De
lenguas malditas
Natalia
Springer
"Nos va a tocar
pisarnos", exige una voz afanada. "No, fresco, marica, que eso no es
con nosotros", le responde su interlocutor. De principio a fin, la
grabación, obtenida bajo el amparo de orden judicial en el marco de una
investigación en manos de la justicia, es fácil identificar el estilo mafioso:
el tono, el lenguaje, la actitud desafiante, la conciencia ilegal. Pero no se
trata de una conversación entre narcotraficantes, sino entre servidores
públicos, funcionarios destinados a la administración de impuestos. Discuten en
una lengua soterrada, cínica, maldita, esa lengua mafiosa y caliente que
heredamos del narcotráfico y que se instaló en nuestra cotidianidad como
respaldo de cada transacción. Es, de por sí, un intercambio que desprecia la
vida y aborrece al íntegro, que alaba al predador y arrasa con la solidaridad
social. Todo lo tuerce, todo lo manipula. Es la lengua en la que la oportunidad
pasa por encima del otro, en la que el jodido es 'inteligente', el avivato que
se vale de su influencia sobre el poder es un 'emprendedor brillante', en la
que el trepador es 'un promisorio empresario', el culebrero es un 'orador
elocuente' y el que insulta es un 'frentero'.

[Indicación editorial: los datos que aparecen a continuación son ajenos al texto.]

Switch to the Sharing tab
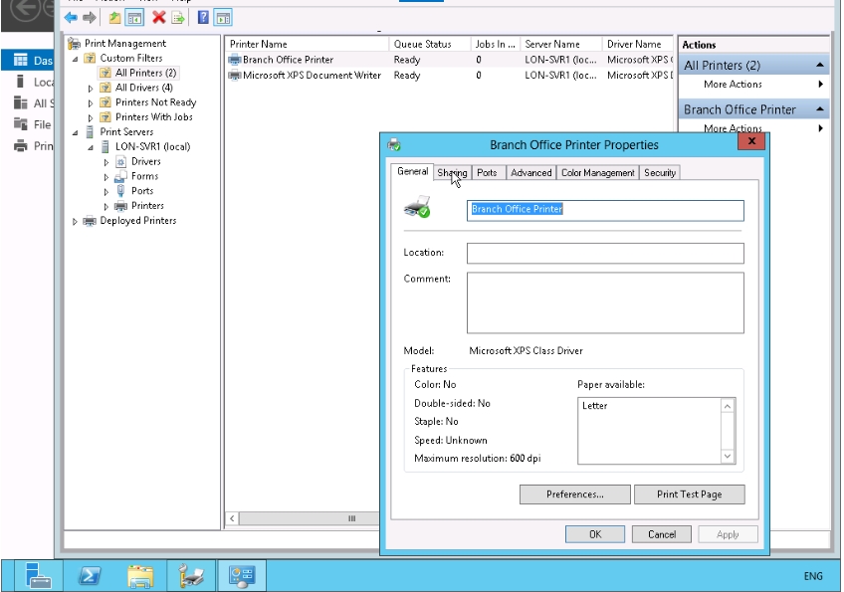Image resolution: width=844 pixels, height=592 pixels. pyautogui.click(x=452, y=172)
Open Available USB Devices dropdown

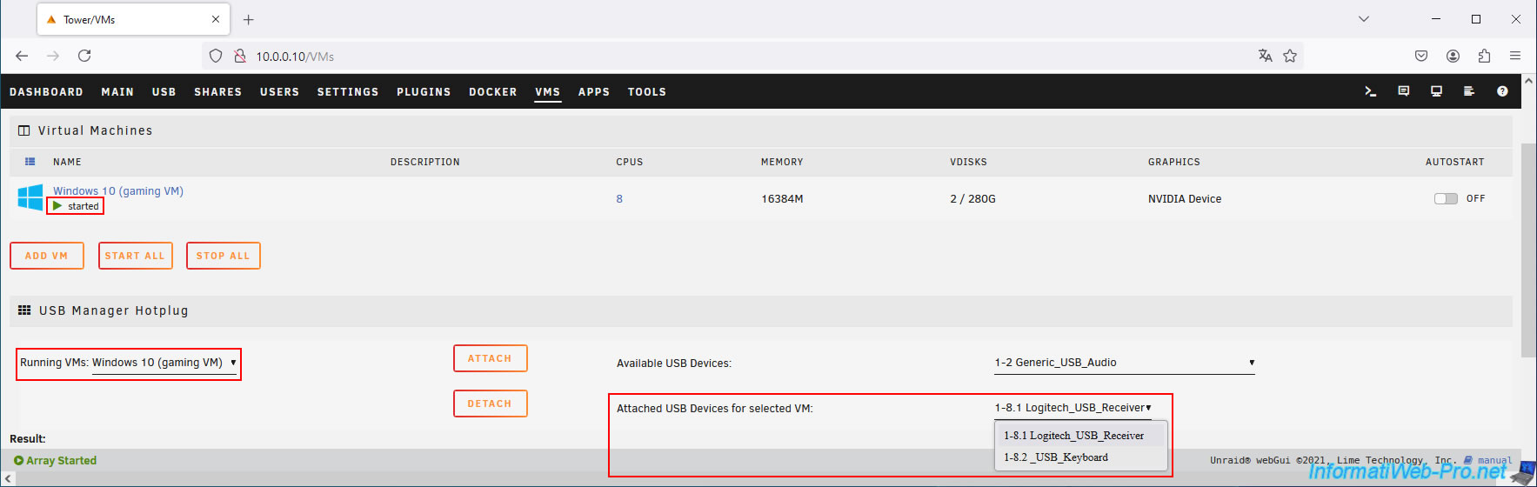tap(1125, 363)
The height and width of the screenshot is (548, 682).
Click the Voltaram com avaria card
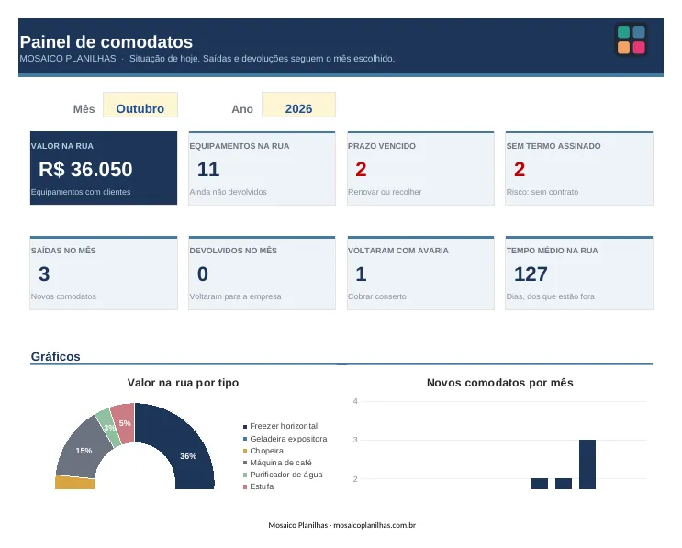click(420, 273)
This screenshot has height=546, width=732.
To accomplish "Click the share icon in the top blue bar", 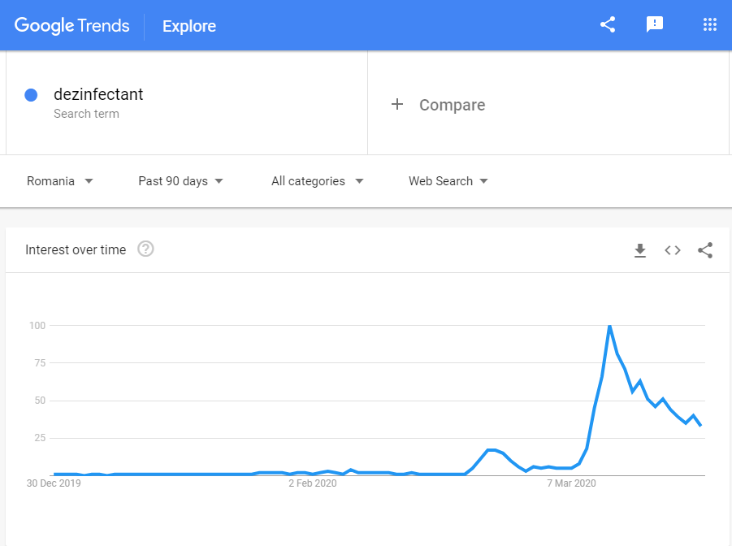I will 607,24.
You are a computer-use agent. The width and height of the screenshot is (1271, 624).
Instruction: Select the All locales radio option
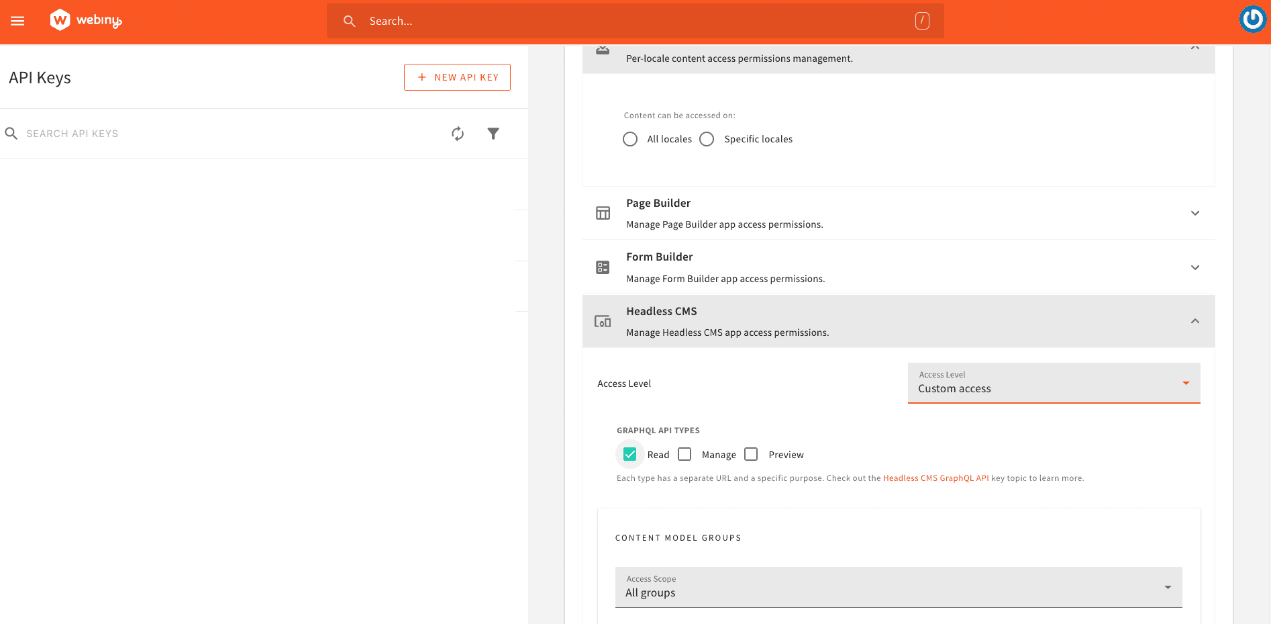pyautogui.click(x=630, y=139)
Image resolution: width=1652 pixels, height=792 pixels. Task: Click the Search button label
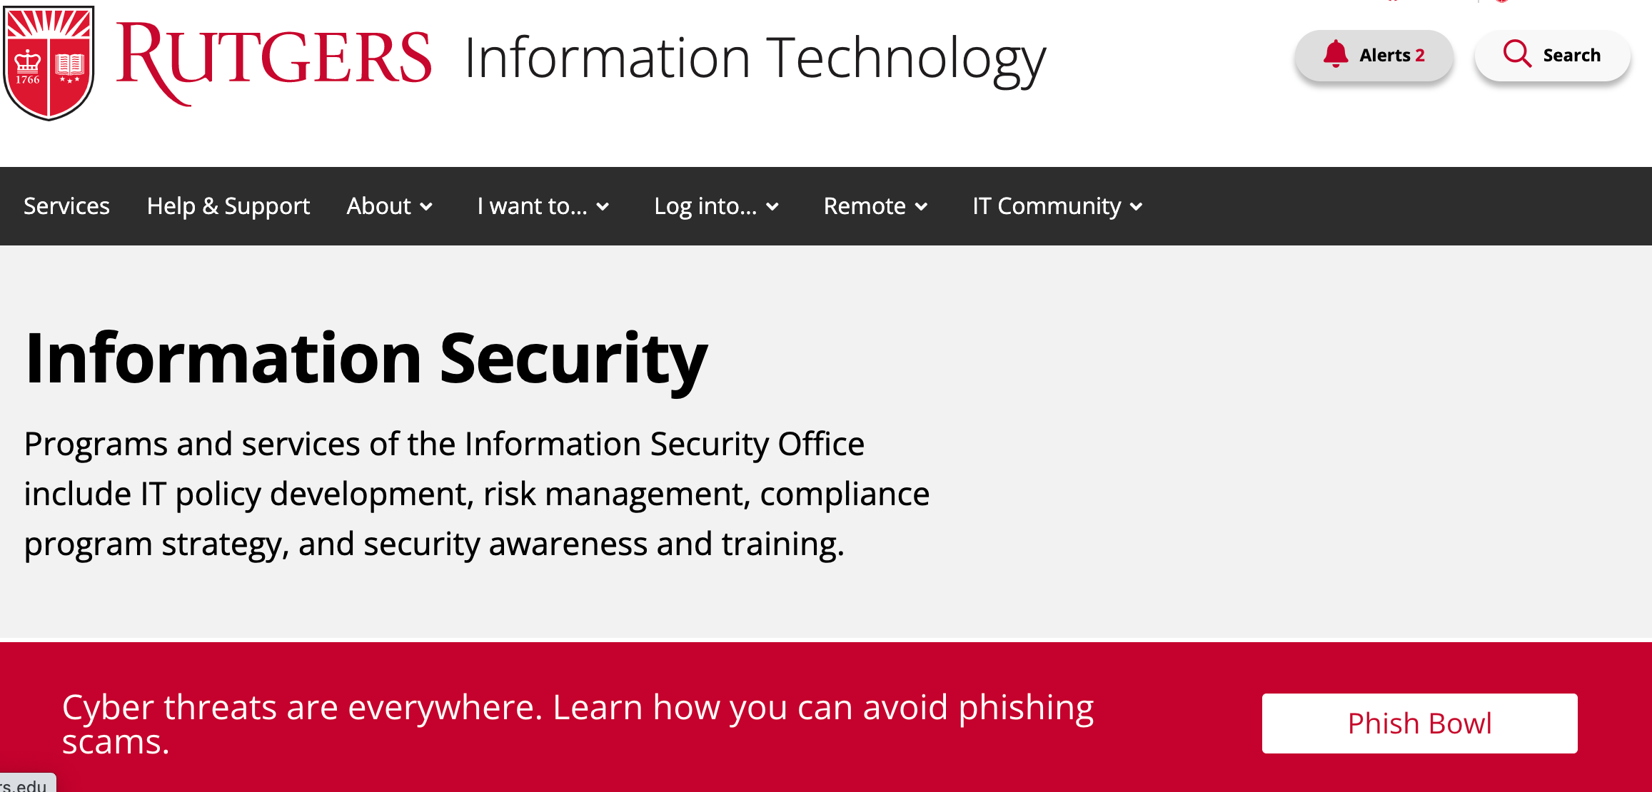point(1571,55)
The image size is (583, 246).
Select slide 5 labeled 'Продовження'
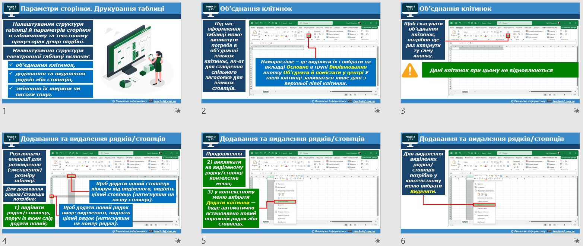tap(291, 183)
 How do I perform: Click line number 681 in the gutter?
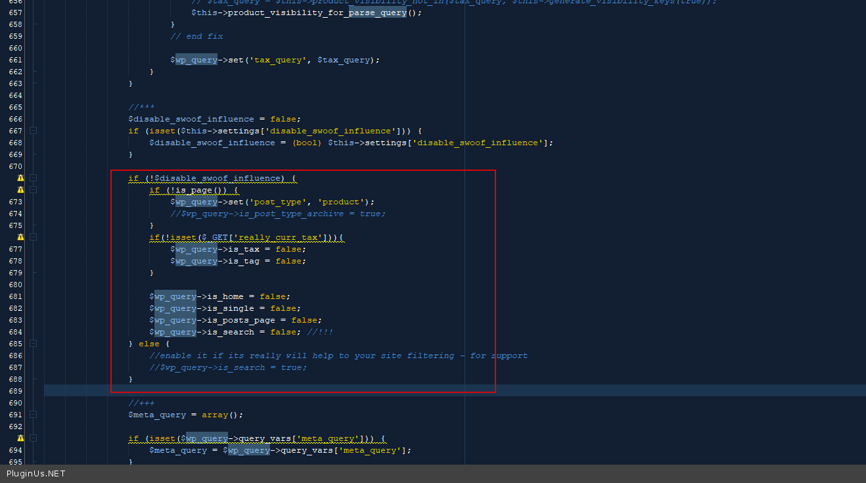pos(15,296)
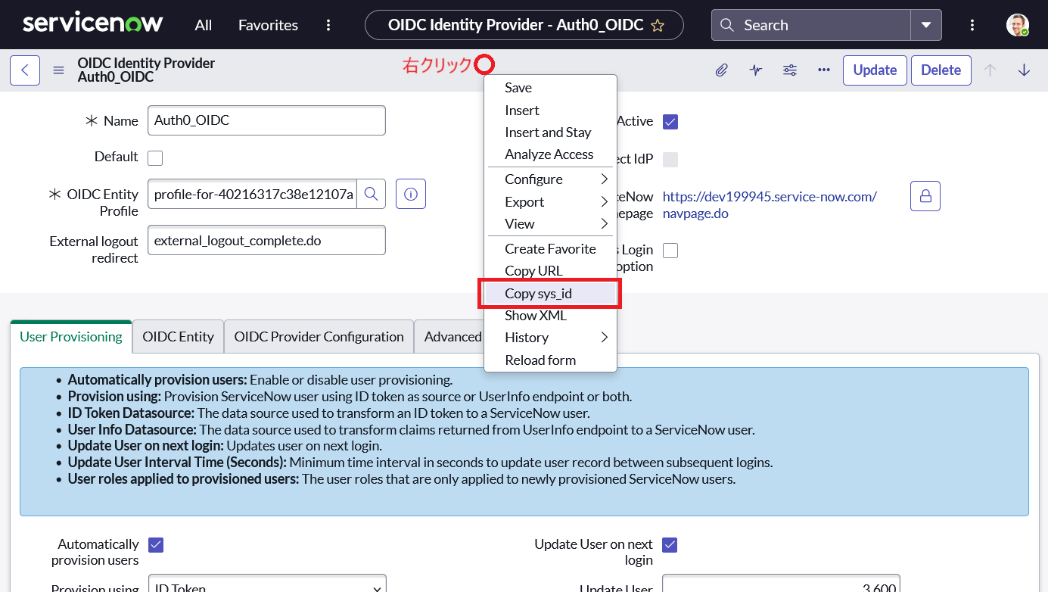The width and height of the screenshot is (1048, 592).
Task: Disable Update User on next login
Action: pos(670,544)
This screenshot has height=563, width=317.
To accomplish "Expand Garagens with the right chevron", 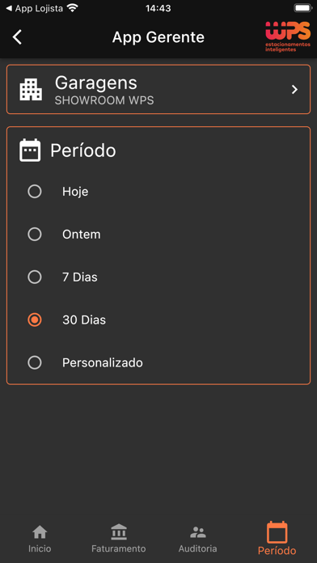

Se trata de una lengua que nos
instaló una ética particular, una forma de ver la vida, de educar a los hijos,
una moral podrida. Es la que enseña que 'el vivo vive del bobo', que es mejor
que 'coma callao', que 'no se deje, papito'. Es la tradición de la 'malicia
indígena', de la 'papaya puesta', de 'el fin justifica los medios'. Es la
lengua que legaliza la pena de muerte y la recompensa, que socializa la culpa
argumentando que 'la corrupción viene desde siempre' y 'esos todos roban igual'
e, incluso, la eleva a condición biológica: 'la corrupción es inherente a la
naturaleza humana'.
Para prevalecer, arrasa con las
instituciones y eleva hasta la fascinación la personalidad del mafioso. Es, por
demás, una alabanza a la injusticia y a la impunidad, y que, como decía antes,
socializa la culpa y la convierte en hábito porque 'el que tiene plata marranea'
y 'la justicia es para los de ruana', además del 'hecha la ley, hecha la
trampa', y que entiende que la solución está en 'devolver la corrupción a sus
justas proporciones', 'que robe pero que haga' y en guardar silencio, claro,
porque el deshonor está no en robar sino en denunciar, en oponerse, en
preguntar, porque 'es mejor no meterse con ese man'.
Quién no ha escuchado del
famoso 'CVY' ('Cómo voy yo'), 'si me pide factura me toca cobrarle más', 'lo
malo de las roscas es no estar en ellas', '¿quiere del parte caro o del
barato?', 'fresco, come usted, como yo y todos contentos', 'úntele la mano',
'yo tengo un amigo que nos ayuda', 'cómo haríamos', 'arreglemos', 'yo le ayudo
pero se manifiesta', 'miguelito también come', 'deme siquiera para los dulces',
'yo le doy para la gaseosa', 'ayudémonos', 'todo se arregla con plata', 'por la
plata baila el perro' y, por supuesto, '¿es que mi plata no vale?'.
Se impone, sobre todo, a través
de la intimidación blanda, del matoneo chistosito, de la grosería, del tonito,
de esa indignación en vibrato forte que tanto sirve para eludir las respuestas.
Aquí se tiene por costumbre el 'no se meta en lo que no le importa', 'eso nadie
se da cuenta', 'aproveche y gane antes de que lo saquen', 'tranquilo, que no le
están robando a usted', 'póngase de sapo y verá', 'usted se está buscando una
muerte estúpida', 'calladito por su bien'. Es una lengua que se sirve de Dios.
Que encomienda una 'vuelta', que 'bendice un cargamento'.
No erradicaremos esta cultura
mafiosa sin la decisión común e innegociable de renunciar a sus beneficios,
denunciar el mal y llamarlo por su nombre.